Doctors found that she had developed a hole in her birth canal, a severe medical condition called obstetric fistula. She not only lost her baby, it disrupted her life for the next 14 years.
The injury is usually caused by complications during childbirth, such as a prolonged labor that can cause muscle tissues to tear, creating a hole in the birth canal.
If left untreated -- as it is for tens of thousands of women -- it causes them to urinate or defecate continuously.
Fistula can occur when care is inadequate, when women give birth at home, at an early age, or with traditional healers.
"It is really a problem of poverty," said Edwige Ravaomanana of the U.N. Population Fund, and a simple and cheap operation could turn around many lives.
The condition was eradicated in wealthy countries in the 19th century, but the World Health Organization says it still afflicts two million women in Africa and developing Asia.
"It's also because women can't go to a (clinic).

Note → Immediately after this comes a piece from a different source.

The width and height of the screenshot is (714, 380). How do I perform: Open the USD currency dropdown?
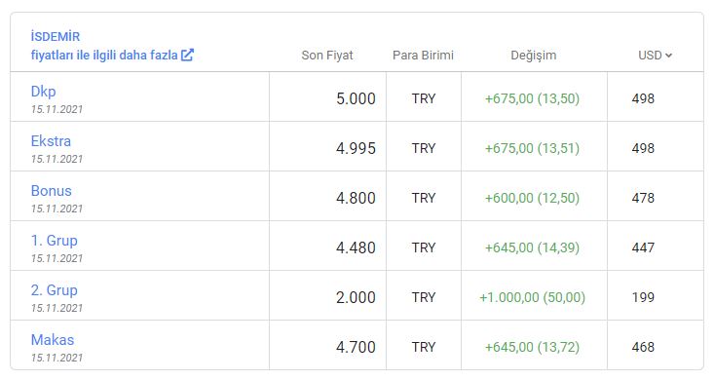click(x=655, y=56)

Maybe because of the distance, maybe because they don't know," said Ravaomanana. "The women who live far try to give birth with a matron," a traditional birth attendant."
Madagascar, one of the world's poorest countries, alone accounts for 2,000 of the more than 50,000 new fistula cases each year around the globe, according to U.N. data.
Eighty-one percent of the population on this island nation off southeast Africa live on less than $1.25 a day.
Health facilities are widely scattered across the country, the world's fourth-largest island where 80 percent of the population lives in rural areas.
About 65 percent of them reside more than 10 kilometers from their nearest health center, according to the health ministry.
That distance often is travelled by foot because Madagascar has few roads and little transport, forcing women to give birth at home with traditional midwives.
Widespread fistula here is also blamed on early pregnancy, which is very common in Madagascar.
"It's also the tradition. Starting from 18, they are considered old. At 30, a woman can already have 10 children," Ravaomanana said.
A surgical procedure that costs about $300 can close the hole and return a woman's life back to normal.
But until 2011, only two doctors on Madagascar could perform the operation. A 300,000-euro ($374,000) campaign by the health ministry and the U.N. Population Fund has trained 14 more, and performed 106 operations in the tourist beach town of Tulear.
Aphonsina was one of them.
In the soft red sun of a winter afternoon, Alphonsina said her baby's father left her because of the constant smell of urine.
"People were talking about me, they were saying I smell bad. When I was getting close to people, they would leave," Alphonsina said with a shy voice.
Fortunately, her parents did not reject her. She lived with them and worked as a fish vendor for years. She consulted the nearest hospital, which eventually sent her to Tulear.
"When I came here, the doctor made me come every three months and still didn't heal me," she said. In Tulear, she started selling fabric.
"Where I live right now, I'm making friends, not like before. Though I still don't have a lot of friends," Alphonsina said. She lives in a small grass hut on a sandy road, has a mattress and very few objects in her house, which she rents for about $5 a month.
Her life has improved, but she's not cured, having the misfortune to be among the 10 percent of women who aren't completely healed after the surgery.
Alphonsina's doctor said she needs another operation which, with medicine, will cost $100 -- money that she doesn't have.